§ **TASK INSTRUCTIONS**: Go over the entries below line by line, copying each one that contains the word "status".

§ **SOURCE MATERIAL**:
--

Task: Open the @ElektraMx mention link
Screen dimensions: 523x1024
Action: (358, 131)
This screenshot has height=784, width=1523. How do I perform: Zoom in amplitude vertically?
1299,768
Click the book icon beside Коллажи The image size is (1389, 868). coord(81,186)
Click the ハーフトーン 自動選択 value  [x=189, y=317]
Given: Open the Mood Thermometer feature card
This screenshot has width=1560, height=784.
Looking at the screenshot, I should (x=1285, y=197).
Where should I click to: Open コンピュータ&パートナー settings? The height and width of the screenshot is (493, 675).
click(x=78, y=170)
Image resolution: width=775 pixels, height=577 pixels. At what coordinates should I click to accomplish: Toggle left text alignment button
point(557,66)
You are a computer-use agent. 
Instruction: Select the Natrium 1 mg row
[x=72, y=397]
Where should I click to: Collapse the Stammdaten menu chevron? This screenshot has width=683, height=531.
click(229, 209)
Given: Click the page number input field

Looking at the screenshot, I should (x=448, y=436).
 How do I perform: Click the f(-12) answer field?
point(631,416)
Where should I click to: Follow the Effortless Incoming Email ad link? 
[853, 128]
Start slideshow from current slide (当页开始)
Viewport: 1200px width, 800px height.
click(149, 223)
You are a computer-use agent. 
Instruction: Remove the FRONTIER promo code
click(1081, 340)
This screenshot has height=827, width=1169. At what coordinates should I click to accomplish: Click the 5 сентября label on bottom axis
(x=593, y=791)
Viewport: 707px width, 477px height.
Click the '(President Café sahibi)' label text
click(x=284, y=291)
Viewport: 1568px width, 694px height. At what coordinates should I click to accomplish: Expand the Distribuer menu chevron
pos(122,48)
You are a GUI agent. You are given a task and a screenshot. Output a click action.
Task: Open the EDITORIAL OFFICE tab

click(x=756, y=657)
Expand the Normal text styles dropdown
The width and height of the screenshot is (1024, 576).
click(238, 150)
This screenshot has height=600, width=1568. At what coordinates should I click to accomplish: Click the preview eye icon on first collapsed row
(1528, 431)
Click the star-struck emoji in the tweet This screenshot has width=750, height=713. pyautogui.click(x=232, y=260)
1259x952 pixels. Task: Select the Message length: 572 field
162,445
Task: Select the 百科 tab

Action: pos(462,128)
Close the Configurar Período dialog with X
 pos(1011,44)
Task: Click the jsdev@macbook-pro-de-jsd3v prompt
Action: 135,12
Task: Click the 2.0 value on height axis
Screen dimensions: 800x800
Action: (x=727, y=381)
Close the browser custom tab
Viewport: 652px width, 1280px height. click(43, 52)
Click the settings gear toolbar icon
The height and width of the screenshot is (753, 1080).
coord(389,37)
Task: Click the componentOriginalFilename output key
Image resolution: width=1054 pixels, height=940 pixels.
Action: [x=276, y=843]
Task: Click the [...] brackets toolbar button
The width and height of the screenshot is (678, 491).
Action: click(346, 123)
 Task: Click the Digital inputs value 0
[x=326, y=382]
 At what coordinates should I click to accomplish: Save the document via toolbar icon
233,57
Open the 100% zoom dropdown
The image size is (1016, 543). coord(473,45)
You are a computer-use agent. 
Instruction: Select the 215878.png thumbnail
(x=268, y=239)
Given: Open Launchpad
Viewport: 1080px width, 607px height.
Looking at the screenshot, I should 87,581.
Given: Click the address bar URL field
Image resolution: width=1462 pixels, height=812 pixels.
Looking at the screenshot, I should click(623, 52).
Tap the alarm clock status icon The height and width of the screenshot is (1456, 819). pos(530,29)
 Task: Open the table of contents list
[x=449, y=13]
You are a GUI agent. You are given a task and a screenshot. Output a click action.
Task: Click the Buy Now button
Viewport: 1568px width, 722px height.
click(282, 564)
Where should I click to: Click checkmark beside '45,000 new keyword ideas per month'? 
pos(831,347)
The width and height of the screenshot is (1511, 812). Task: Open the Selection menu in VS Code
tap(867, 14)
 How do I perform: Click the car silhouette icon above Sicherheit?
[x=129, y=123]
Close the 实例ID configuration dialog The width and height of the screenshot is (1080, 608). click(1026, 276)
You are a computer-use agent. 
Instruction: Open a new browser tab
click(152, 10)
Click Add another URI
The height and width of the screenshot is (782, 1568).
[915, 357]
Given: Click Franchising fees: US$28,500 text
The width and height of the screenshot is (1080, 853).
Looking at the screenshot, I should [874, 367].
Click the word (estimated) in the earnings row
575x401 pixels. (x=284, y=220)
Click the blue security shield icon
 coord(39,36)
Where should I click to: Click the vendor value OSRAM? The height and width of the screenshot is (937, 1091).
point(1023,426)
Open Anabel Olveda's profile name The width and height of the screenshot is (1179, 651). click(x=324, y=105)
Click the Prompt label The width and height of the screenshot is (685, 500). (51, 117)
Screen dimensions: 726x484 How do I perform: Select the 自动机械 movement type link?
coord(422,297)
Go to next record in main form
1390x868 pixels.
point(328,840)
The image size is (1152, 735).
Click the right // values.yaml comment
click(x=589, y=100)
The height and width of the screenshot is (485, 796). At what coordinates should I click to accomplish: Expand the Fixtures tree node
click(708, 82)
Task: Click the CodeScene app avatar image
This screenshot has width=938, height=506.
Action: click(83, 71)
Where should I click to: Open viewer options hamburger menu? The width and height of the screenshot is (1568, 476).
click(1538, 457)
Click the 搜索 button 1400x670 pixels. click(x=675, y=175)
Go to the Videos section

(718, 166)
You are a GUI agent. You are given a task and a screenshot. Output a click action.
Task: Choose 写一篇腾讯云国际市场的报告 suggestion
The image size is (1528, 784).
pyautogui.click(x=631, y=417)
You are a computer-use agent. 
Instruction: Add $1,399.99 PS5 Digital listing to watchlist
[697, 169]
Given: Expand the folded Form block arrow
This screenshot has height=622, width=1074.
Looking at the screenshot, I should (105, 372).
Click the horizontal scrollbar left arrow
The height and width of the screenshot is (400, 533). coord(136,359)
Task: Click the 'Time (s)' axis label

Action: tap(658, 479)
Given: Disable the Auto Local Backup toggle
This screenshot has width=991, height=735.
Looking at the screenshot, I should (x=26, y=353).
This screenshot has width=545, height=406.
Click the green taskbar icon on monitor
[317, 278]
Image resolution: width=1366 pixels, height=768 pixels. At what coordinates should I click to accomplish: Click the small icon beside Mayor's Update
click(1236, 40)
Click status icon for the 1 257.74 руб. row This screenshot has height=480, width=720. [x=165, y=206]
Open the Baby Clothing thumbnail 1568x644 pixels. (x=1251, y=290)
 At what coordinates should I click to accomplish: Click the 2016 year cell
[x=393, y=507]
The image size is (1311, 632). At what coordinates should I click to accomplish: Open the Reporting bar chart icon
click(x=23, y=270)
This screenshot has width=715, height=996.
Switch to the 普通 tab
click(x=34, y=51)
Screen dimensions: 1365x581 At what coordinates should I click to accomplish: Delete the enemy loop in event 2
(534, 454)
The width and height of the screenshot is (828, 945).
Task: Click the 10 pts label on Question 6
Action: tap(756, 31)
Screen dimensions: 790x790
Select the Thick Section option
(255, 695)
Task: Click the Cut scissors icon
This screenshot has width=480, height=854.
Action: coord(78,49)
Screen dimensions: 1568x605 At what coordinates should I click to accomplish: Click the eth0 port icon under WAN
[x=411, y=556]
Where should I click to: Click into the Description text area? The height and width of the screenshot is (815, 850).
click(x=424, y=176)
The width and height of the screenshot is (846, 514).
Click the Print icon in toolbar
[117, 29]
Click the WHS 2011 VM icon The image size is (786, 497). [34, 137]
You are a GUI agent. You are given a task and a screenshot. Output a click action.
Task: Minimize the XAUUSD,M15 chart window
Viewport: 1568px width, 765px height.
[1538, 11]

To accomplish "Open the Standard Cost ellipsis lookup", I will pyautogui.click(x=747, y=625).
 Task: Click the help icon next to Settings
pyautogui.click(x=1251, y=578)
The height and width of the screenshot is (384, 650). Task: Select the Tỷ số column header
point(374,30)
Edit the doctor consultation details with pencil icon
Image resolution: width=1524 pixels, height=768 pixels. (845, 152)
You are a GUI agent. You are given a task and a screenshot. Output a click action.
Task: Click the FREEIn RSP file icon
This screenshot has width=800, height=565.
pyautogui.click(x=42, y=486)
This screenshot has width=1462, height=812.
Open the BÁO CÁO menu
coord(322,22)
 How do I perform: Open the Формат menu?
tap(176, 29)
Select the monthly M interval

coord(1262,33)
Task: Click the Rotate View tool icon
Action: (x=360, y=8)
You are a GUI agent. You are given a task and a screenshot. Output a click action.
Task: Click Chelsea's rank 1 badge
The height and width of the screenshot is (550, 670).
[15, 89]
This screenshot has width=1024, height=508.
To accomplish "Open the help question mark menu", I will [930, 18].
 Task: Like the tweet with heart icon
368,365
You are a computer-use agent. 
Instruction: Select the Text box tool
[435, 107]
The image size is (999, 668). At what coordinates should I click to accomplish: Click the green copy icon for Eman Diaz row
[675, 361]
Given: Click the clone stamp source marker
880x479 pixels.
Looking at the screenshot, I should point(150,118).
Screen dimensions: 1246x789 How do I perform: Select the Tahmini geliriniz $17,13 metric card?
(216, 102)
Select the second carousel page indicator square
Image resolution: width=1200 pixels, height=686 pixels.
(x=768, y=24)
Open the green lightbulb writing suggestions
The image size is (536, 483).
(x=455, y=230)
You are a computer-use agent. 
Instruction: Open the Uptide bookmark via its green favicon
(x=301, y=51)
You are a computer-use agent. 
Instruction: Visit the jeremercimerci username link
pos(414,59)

--

§ **SOLUTION BELOW**:
Tap the alarm clock status icon The height and width of the screenshot is (1456, 819). pos(530,29)
Click status icon for the 1 257.74 руб. row This screenshot has height=480, width=720. [x=165, y=206]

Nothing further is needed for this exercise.